Task goal: Write the next part of the article on Brittany Maynard's death, beginning right after its final sentence.

Source text:
Brittany Maynard has died, according to an obituary posted to her website Sunday night.
She was 29. She was diagnosed in April with a fatal brain tumor — told the cancer likely would kill her in six months. But she had no intention, she said, of allowing the disease to control how she lived, or how she died.
Maynard had planned since spring — a bittersweet stretch packed with“bucket list” moments, seizures and excruciating headaches — to escape the final stages of her cancer on Saturday, a day she had long cited, by drinking a lethal mixture of water, sedatives and respiratory-depressing drugs.
Her obituary did not reveal how Maynard died, or exactly when, but her friends began posting Facebook farewells to her on Saturday night.
“Brittany chose to make a well thought out and informed choice to Die With Dignity in the face of such a terrible, painful, and incurable illness. She moved to Oregon to pass away in a little yellow house she picked out in the beautiful city of Portland. Oregon is a place that strives to protect patient rights and autonomy; she wished that her home State of California had also been able to provide terminally ill patients with the same choice,” the obituary reads.
“In this final message, she wanted to express a note of deep thanks to all her beautiful, smart, wonderful, supportive friends whom she ‘sought out like water” during her life and illness for insight, support, and the shared experience of a beautiful life.
She told her family before passing: “It is people who pause to appreciate life and give thanks who are happiest. If we change our thoughts, we change our world! Love and peace to you all.”
On Facebook, friends and family began openly mourning Maynard’s passing Saturday evening and continued to do so throughout Sunday. Summer Holmes-Phillips and her sister, Erica Holmes-Kremitzki, posted that their “aunt, uncle, and Dan” are saying goodbye to Brittany, and bid their own farewells.
Holmes-Kremitzki also explained in a subsequent post on Sunday: “She was not ‘set’ on this date but as her condition worsened and the tumor took over control, it became increasingly more difficult for her to function. One comfort, is that she was able to make the choice to end her suffering before she was unable to function at all. That’s what SHE wanted. Cancer took her but in the end, she got to decide when enough was enough. She was done and so, I’m comforted that it was her way.”
Until Sunday evening, Compassion & Choices spokesman Crowley declined to confirm the death: “We are respecting the privacy of Brittany’s family this weekend.”
Some of Maynard’s friends did confide privately on Sunday that Maynard felt “devastated” in recent days because, they said, several media outlets and social-media commentators had fully misinterpreted her latest video – released Wednesday, recorded on Oct. 13 and 14 – as a sign that she had changed her views on death with dignity, and that she had decided to ditch her plan to end her life before the cancer claimed her.
She had not.
After exhausting all medical options to cure her cancer, Maynard said she sought to access Oregon’s “Death with Dignity” law, which allows doctors there to write lethal drug prescriptions for terminally ill people. Oregon is one of five states with aid-in-dying laws.

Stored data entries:
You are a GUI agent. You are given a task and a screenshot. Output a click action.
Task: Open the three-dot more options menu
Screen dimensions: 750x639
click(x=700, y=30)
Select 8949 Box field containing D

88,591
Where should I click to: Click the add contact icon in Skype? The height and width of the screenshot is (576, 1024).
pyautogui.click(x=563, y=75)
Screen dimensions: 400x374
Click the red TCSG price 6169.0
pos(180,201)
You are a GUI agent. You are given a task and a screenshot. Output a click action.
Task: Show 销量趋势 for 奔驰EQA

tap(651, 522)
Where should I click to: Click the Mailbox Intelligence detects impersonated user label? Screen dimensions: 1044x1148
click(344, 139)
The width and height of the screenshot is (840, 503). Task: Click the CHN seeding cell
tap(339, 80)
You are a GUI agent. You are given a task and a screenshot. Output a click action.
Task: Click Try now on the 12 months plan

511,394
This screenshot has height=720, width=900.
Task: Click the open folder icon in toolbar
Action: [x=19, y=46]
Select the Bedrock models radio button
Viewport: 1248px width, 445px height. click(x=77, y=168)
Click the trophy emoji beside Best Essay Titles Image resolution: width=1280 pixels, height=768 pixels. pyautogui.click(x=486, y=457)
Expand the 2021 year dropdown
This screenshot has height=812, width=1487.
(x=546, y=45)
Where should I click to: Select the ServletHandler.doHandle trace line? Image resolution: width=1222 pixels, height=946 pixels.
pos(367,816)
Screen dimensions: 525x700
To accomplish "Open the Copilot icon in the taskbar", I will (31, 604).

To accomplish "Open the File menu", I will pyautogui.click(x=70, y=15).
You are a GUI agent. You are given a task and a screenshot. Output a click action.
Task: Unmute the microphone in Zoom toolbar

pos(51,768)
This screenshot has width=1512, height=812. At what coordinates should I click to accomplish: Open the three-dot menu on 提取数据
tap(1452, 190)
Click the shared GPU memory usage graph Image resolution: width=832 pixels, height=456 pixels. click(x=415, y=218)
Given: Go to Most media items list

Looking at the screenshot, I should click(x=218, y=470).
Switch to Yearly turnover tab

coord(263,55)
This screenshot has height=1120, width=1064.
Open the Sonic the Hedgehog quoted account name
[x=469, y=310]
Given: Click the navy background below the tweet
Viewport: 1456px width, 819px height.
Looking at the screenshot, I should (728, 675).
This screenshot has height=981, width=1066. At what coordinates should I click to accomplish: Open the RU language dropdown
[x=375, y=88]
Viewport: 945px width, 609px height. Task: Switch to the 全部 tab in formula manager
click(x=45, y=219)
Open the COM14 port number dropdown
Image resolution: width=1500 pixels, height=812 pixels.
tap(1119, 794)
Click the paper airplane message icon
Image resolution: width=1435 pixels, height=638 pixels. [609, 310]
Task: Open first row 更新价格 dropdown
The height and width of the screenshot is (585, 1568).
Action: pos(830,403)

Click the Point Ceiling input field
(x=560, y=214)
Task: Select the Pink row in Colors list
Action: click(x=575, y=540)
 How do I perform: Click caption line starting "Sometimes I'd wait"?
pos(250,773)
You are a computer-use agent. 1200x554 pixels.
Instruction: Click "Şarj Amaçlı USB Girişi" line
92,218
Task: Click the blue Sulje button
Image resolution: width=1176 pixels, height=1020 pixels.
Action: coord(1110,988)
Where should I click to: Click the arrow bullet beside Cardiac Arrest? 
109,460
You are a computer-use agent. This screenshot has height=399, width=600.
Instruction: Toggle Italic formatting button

Written response:
Maynard set Nov. 1 as the tentative date for her death and then devoted her last days to her most precious joys, family and nature – hiking, bicycling, dog walking, kayaking, and traveling with her husband, mother and other loved ones to Alaska, Las Vegas and the Grand Canyon. She preferred to focus, she said, on living. She penned an essay forTODAY.com about hard wisdom she had forged: “Pay attention to the relationships you cultivate in life, and do not miss the chance to tell those you love how very much you love them.”
Along the way, Maynard — and her choice — became the talk of the nation as she campaigned for a newfound passion, “death with dignity.” She made a video that revealed her thinking. She debated physicians who questioned her logic. And she conducted media interviews to explain her choice.
“I’m not killing myself. Cancer is killing me. I am choosing to go in a way that is less suffering and less pain,” Maynard told NBC News during a phone interview on Oct. 9.
“Not everybody has to agree that it’s the right thing, because, they don’t have to do it. And it’s an option that for me has provided a lot of relief, because, the way that my brain cancer would take me organically is very terrible. It’s a horrible way to die. The thought that I can spare myself the physical and emotional lengthy pain of that as well as my family is a huge relief.”
She disliked the word “suicide,” calling it “highly inflammatory and just incorrect, because, I am already dying from cancer. I don’t want to die. People who commit suicide are typically people who want to die.”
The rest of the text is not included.